From mboxrd@z Thu Jan  1 00:00:00 1970
Date: Tue, 24 Feb 1998 09:45:50 GMT
Message-Id: <199802240945.JAA03090@dax.dcs.ed.ac.uk>
From: "Stephen C. Tweedie" <sct@dcs.ed.ac.uk>
MIME-Version: 1.0
Content-Type: text/plain; charset=us-ascii
Content-Transfer-Encoding: 7bit
Subject: Re: PATCH: Swap shared pages (was: How to read-protect a vm_area?)
In-Reply-To: <Pine.LNX.3.95.980223184015.28517B-100000@as200.spellcast.com>
References: <199802232317.XAA06136@dax.dcs.ed.ac.uk>
	<Pine.LNX.3.95.980223184015.28517B-100000@as200.spellcast.com>
Sender: owner-linux-mm@kvack.org
To: "Benjamin C.R. LaHaise" <blah@kvack.org>
Cc: "Stephen C. Tweedie" <sct@dcs.ed.ac.uk>, linux-mm@kvack.org
List-ID: <linux-mm.kvack.org>

Hi Ben,

On Mon, 23 Feb 1998 19:08:59 -0500 (U), "Benjamin C.R. LaHaise"
<blah@kvack.org> said:

> Hello,
> On Mon, 23 Feb 1998, Stephen C. Tweedie wrote:
> ...
>> The patch below, against 2.1.88, adds a bunch of new functionality to
>> the swapper.  The main changes are:
>> 
>> * All swapping goes through the swap cache (aka. page cache) now.
> ...

> I noticed you're using just one inode for the swapper/page cache...  What
> I've been working on is a slightly different approach:  Create inodes for
> each anonymous mapping.  

It's not a different approach to the same problem --- it's a different
problem entirely!  The swapper_inode is *only* used as a root for the
page cache.  Its job is to identify pages by their swap entry, rather
than by their vma.  Its purpose is really more to do with the management
of swap pages on disk than in memory.

> The actual implementation uses one inode per mm_struct, with the
> virtual address within the process providing the offset.  This has the
> advantage of giving us an easy way to find all ptes that use an
> anonymous page.  Anonymous mappings end up looking more like shared
> mappings, which gives us some interesting possibilities - it becomes
> almost trivial to implement a MAP_SHARED on another process' address
> space.  What do you think of this approach?  

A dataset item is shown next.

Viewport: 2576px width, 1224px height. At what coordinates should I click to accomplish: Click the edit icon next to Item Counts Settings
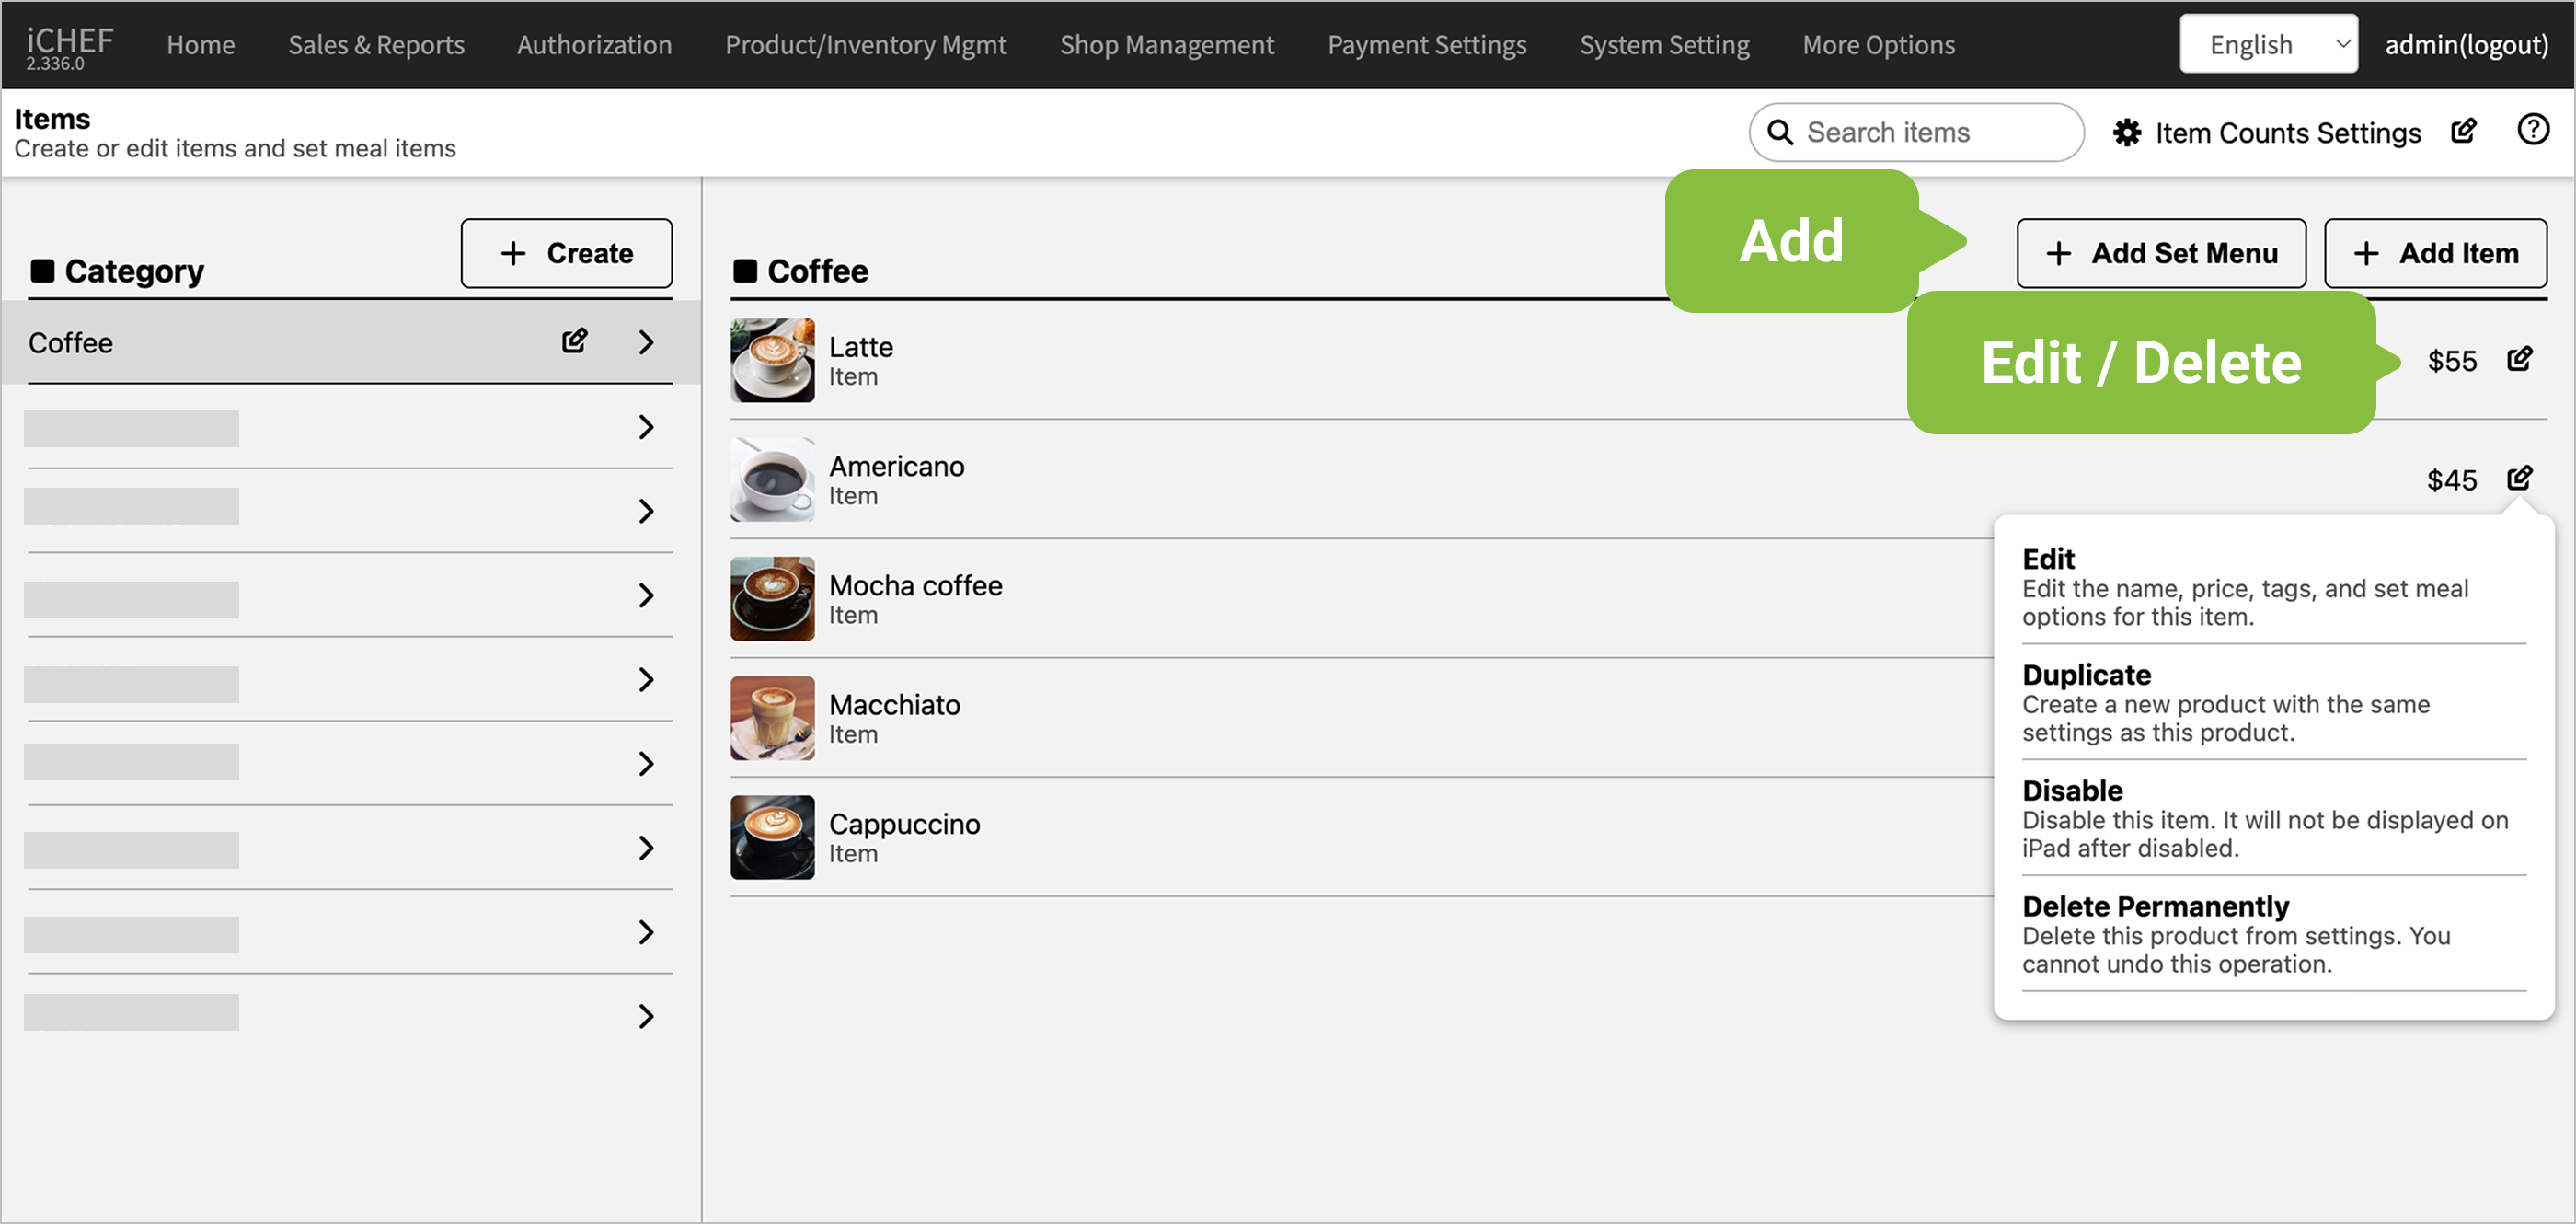coord(2463,131)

I'm not sure --- one inode per mm might have problems if we ever change
the virtual address of a physical page (and mremap() does exactly that).
However, that's not an insurmountable problem, and the remap-vma code
will probably get it right.  In fact, the more I think of it the more I
am convinced that this is a good way to go.

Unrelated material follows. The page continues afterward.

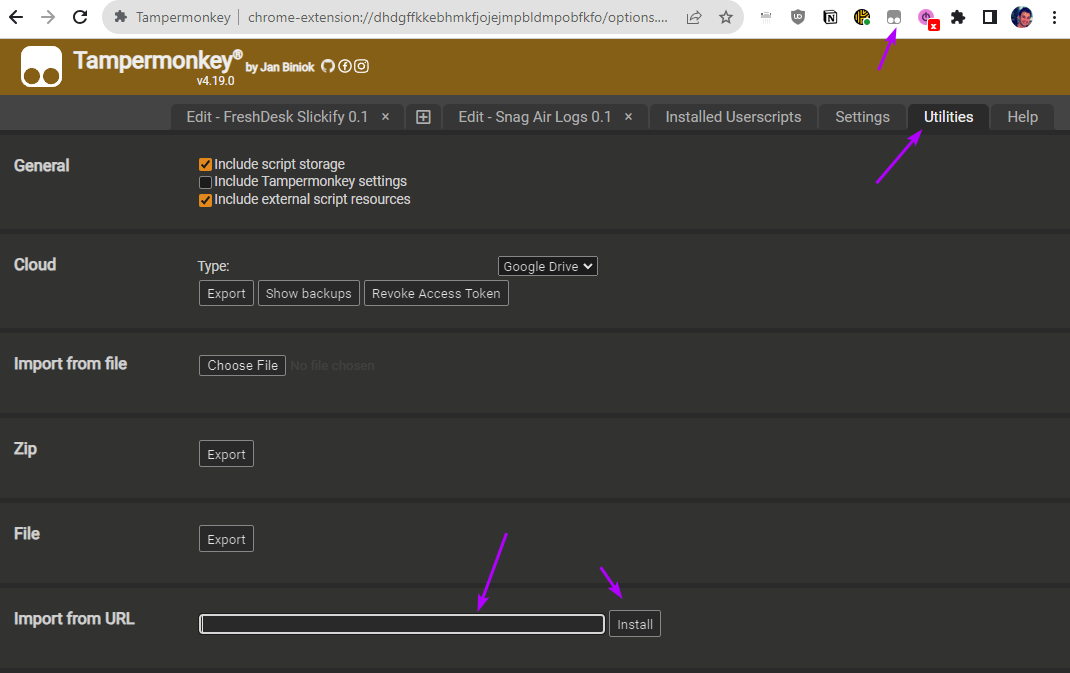Viewport: 1070px width, 673px height.
Task: Open the Chrome extensions puzzle icon
Action: pos(958,17)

I am actually planning a different but very similar approach for the
final MAP_SHARED | MAP_ANONYMOUS code, which is to have one inode per
new vma for anonymous shared regions.  The primary reason for that is
for lookup, so that when we initialise a demand-zero page, we can
rapidly locate any other processes sharing this vma and update their
pte's too.

> My main goal is to reimplement the page-oriented swapping my pte-list
> patch performed, which makes the running time try_to_free_page
> drastically shorter, even predictable... (at most 1 pass over mem_map
> to find a page using the old style aging, or just one list operation
> using the inactive list approach)

Yep.  I was thinking along similar lines a while back.  Doing this will
also make it easier to unify the handling of shrink_mmap() and
try_to_free_page(), which is something we desparately need (we've
already unified the page and buffer shrinking, and I think we can unify
shm swapout too with the new swap cache code).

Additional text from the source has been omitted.